In a religious sense, an Ashkenazi Jew is any Jew whose family tradition and ritual follows Ashkenazi practice. When the Ashkenazi community first began to develop in the Early Middle Ages and until the 9th century, the centers of Jewish religious authority were in the Islamic world, at Baghdad and in Islamic Spain. Ashkenaz (Germany) was so distant geographically that it developed a minhag of its own, and Ashkenazi Hebrew came to be pronounced in ways distinct from other forms of Hebrew.

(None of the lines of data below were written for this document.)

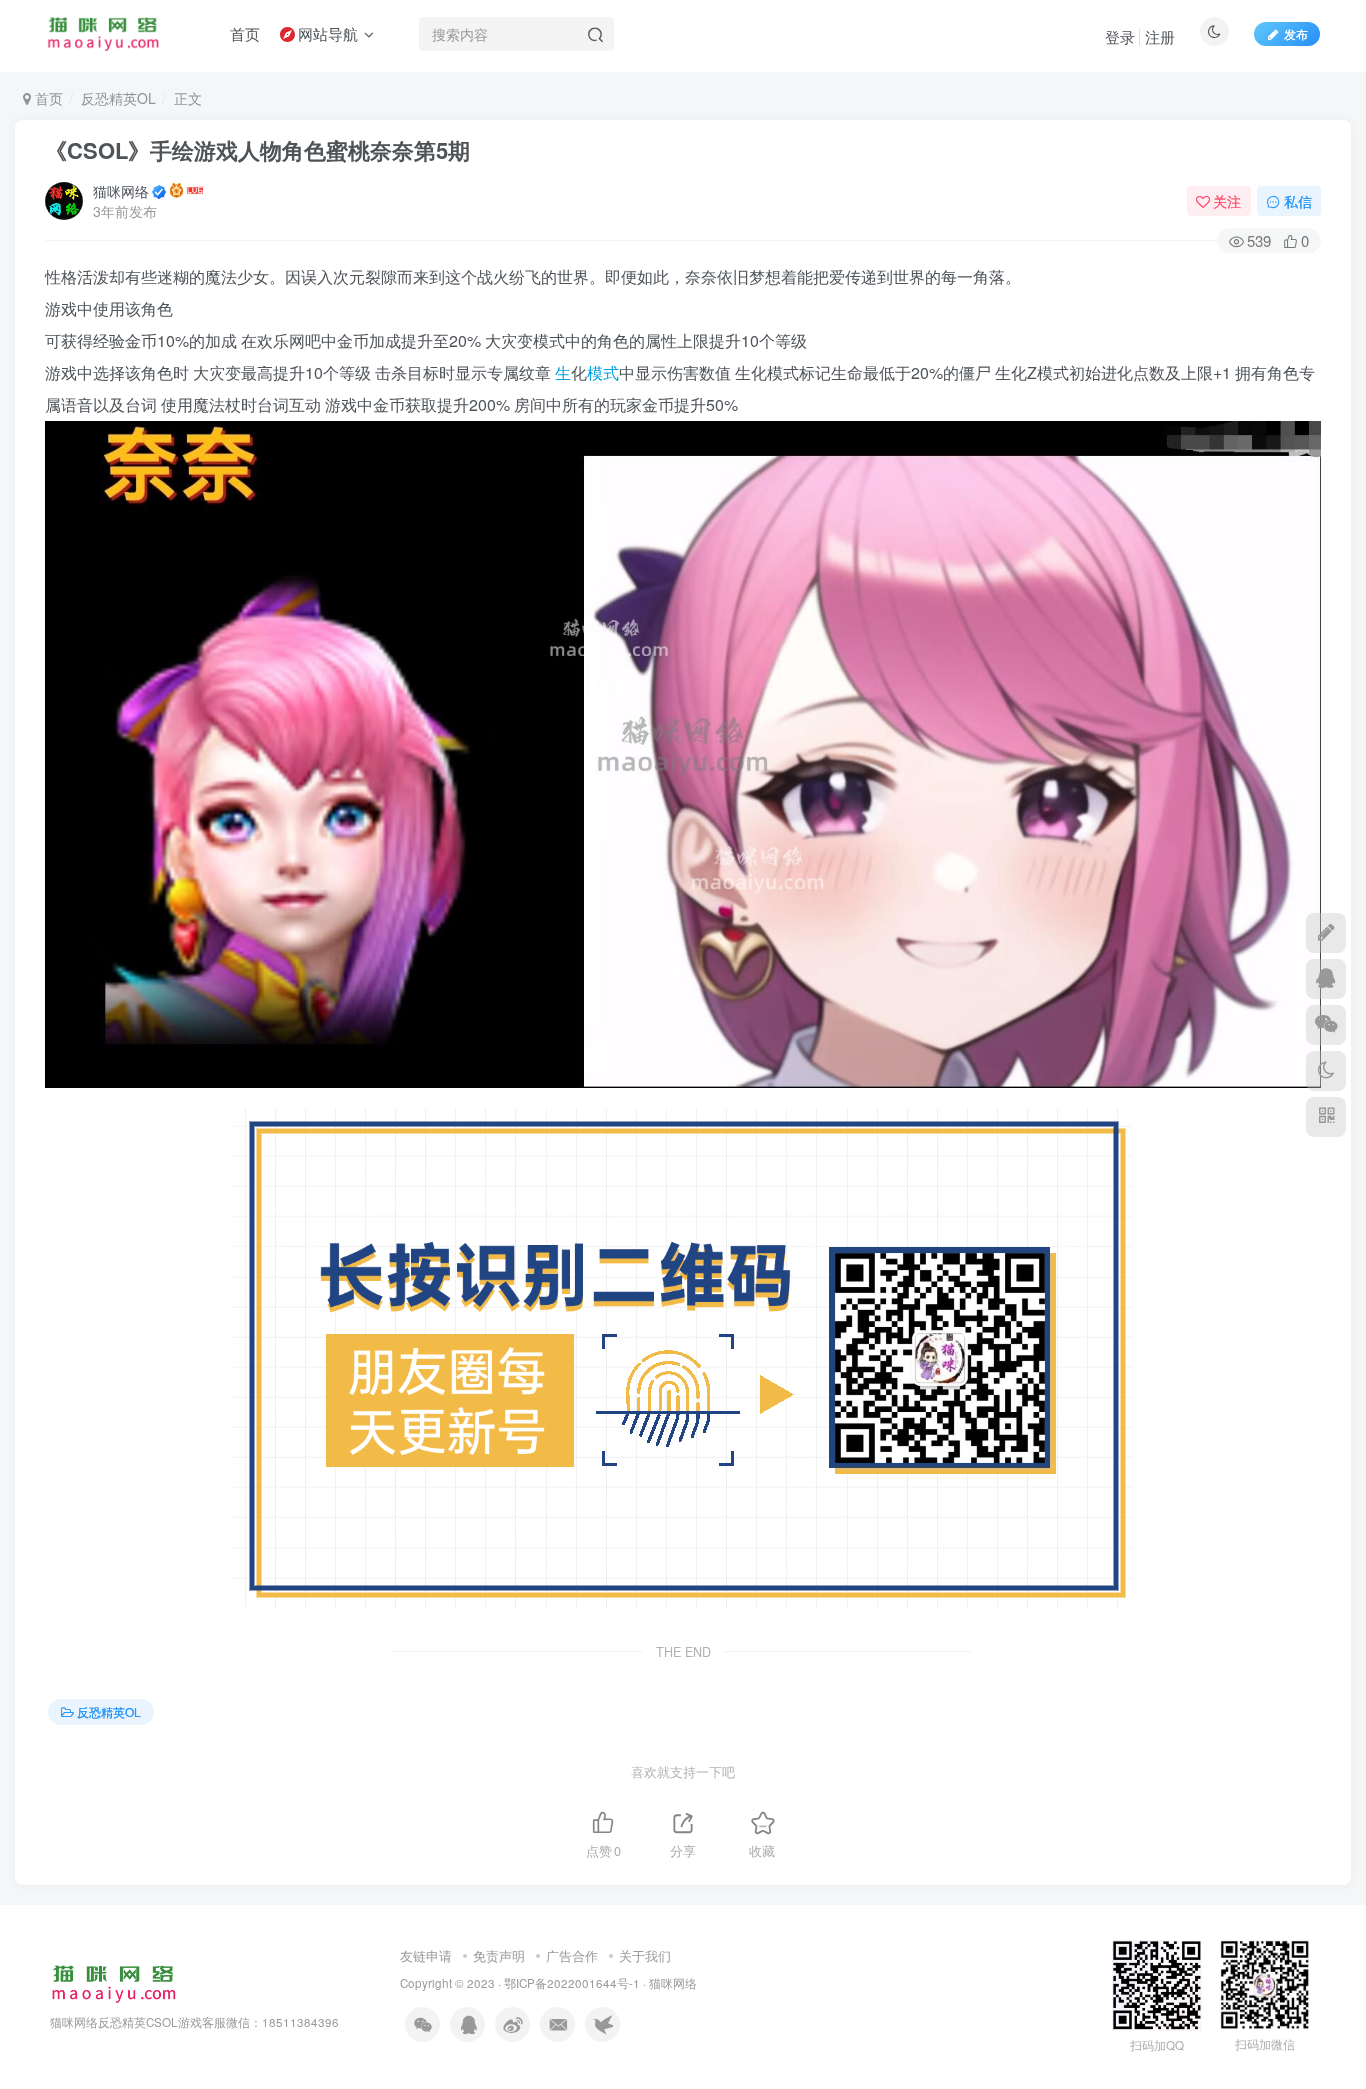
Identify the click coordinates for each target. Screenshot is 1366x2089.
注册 (1160, 36)
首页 (47, 98)
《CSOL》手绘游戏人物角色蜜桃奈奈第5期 (257, 150)
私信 (1298, 201)
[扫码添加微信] (1326, 1025)
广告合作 (572, 1955)
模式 (603, 372)
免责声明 (499, 1955)
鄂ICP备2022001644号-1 (572, 1983)
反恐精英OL (118, 98)
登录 (1120, 36)
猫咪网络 (121, 191)
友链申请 (426, 1955)
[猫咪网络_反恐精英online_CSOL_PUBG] (113, 1981)
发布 (1296, 33)
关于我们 (645, 1955)
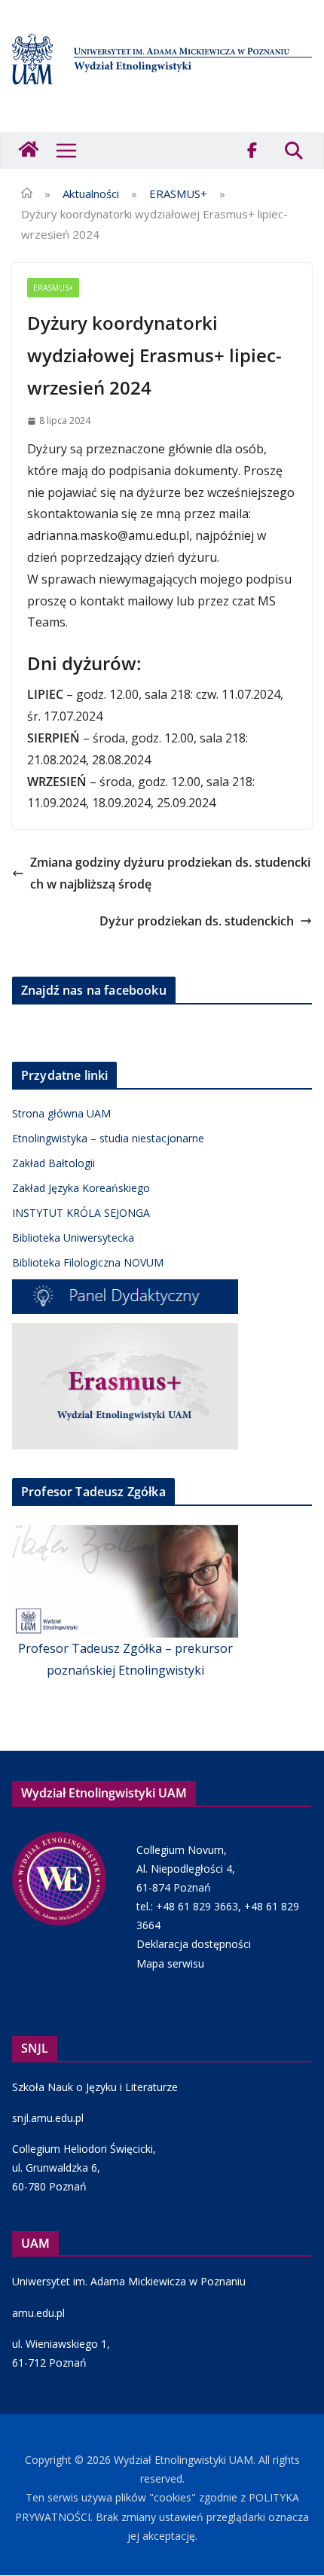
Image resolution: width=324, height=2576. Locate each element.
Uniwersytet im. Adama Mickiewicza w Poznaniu (129, 2281)
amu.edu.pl (38, 2313)
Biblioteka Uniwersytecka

In this respect, the counterpart of Ashkenazi is Sephardic, since most non-Ashkenazi Orthodox Jews follow Sephardic rabbinical authorities, whether or not they are ethnically Sephardic. By tradition, a Sephardic or Mizrahi woman who marries into an Orthodox or Haredi Ashkenazi Jewish family raises her children to be Ashkenazi Jews, and a gentile who converts to Judaism and takes on Ashkenazi religious practices becomes an Ashkenazi Jew.

Jewish law or Halacha does not define who is a Jew confessionally, by faith. No central authority or ruling body in Judaism determines who is a Jew. Nor does membership in a synagogue or local Jewish community make one a Jew. Furthermore, a person who no longer wishes to be a Jew is still considered to be Jewish.

By tradition, Jewish status is inherited and follows the maternal lineage. Therefore, someone who is maternally descended from a Jew, even if totally unaware of their Jewish heritage, or even if a practitioner of another religion, is from a traditional Jewish legal perspective still a Jew.